▶ WORK REQUIRED: Please print the whole listing below exactly as it stands.

++++ RECORDED INFORMATION

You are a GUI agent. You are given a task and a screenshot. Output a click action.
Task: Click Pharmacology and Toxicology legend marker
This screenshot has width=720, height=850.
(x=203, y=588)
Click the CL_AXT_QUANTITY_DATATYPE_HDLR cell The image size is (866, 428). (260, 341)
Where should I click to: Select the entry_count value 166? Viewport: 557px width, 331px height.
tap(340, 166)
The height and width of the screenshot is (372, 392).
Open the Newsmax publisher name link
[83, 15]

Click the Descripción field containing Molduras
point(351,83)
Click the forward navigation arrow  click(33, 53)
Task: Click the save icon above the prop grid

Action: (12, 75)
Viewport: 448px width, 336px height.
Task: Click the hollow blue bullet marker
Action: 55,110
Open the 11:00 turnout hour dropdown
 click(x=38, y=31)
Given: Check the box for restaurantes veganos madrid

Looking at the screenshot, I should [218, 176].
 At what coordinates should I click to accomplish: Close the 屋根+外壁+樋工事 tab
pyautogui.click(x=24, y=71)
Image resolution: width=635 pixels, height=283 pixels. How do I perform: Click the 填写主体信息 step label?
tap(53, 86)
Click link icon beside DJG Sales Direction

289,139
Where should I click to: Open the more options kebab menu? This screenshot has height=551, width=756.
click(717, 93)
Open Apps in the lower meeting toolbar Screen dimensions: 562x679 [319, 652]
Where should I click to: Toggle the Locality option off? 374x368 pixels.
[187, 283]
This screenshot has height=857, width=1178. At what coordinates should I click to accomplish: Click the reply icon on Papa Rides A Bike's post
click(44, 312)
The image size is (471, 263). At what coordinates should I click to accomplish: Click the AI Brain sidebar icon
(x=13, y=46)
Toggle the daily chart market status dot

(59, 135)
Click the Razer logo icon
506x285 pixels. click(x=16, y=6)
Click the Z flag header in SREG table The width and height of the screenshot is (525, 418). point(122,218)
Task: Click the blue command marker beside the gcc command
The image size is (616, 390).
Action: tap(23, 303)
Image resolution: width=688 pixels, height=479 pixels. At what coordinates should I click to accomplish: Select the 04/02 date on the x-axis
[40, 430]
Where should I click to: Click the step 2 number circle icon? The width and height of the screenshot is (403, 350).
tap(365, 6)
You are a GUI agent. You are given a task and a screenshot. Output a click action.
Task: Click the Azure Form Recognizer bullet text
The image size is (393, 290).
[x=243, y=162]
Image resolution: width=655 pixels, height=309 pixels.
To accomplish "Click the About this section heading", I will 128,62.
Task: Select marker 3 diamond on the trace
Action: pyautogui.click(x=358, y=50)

++++++++

▶ RESULT OF THE EXERCISE:
You are a GUI agent. You are given a task and a screenshot. Output a click action.
Task: Click Pharmacology and Toxicology legend marker
This screenshot has width=720, height=850.
(x=203, y=588)
Click the CL_AXT_QUANTITY_DATATYPE_HDLR cell The image size is (866, 428). (260, 341)
Where should I click to: Select the entry_count value 166? Viewport: 557px width, 331px height.
tap(340, 166)
The height and width of the screenshot is (372, 392).
Open the Newsmax publisher name link
[83, 15]

Click the Descripción field containing Molduras
point(351,83)
Click the forward navigation arrow  click(33, 53)
Task: Click the save icon above the prop grid

Action: (12, 75)
Viewport: 448px width, 336px height.
Task: Click the hollow blue bullet marker
Action: 55,110
Open the 11:00 turnout hour dropdown
 click(x=38, y=31)
Given: Check the box for restaurantes veganos madrid

Looking at the screenshot, I should [218, 176].
 At what coordinates should I click to accomplish: Close the 屋根+外壁+樋工事 tab
pyautogui.click(x=24, y=71)
Image resolution: width=635 pixels, height=283 pixels. How do I perform: Click the 填写主体信息 step label?
tap(53, 86)
Click link icon beside DJG Sales Direction

289,139
Where should I click to: Open the more options kebab menu? This screenshot has height=551, width=756.
click(717, 93)
Open Apps in the lower meeting toolbar Screen dimensions: 562x679 [319, 652]
Where should I click to: Toggle the Locality option off? 374x368 pixels.
[187, 283]
This screenshot has height=857, width=1178. At what coordinates should I click to accomplish: Click the reply icon on Papa Rides A Bike's post
click(44, 312)
The image size is (471, 263). At what coordinates should I click to accomplish: Click the AI Brain sidebar icon
(x=13, y=46)
Toggle the daily chart market status dot

(59, 135)
Click the Razer logo icon
506x285 pixels. click(x=16, y=6)
Click the Z flag header in SREG table The width and height of the screenshot is (525, 418). point(122,218)
Task: Click the blue command marker beside the gcc command
The image size is (616, 390).
Action: tap(23, 303)
Image resolution: width=688 pixels, height=479 pixels. At what coordinates should I click to accomplish: Select the 04/02 date on the x-axis
[40, 430]
Where should I click to: Click the step 2 number circle icon? The width and height of the screenshot is (403, 350).
tap(365, 6)
You are a GUI agent. You are given a task and a screenshot. Output a click action.
Task: Click the Azure Form Recognizer bullet text
The image size is (393, 290).
[x=243, y=162]
Image resolution: width=655 pixels, height=309 pixels.
To accomplish "Click the About this section heading", I will 128,62.
Task: Select marker 3 diamond on the trace
Action: pyautogui.click(x=358, y=50)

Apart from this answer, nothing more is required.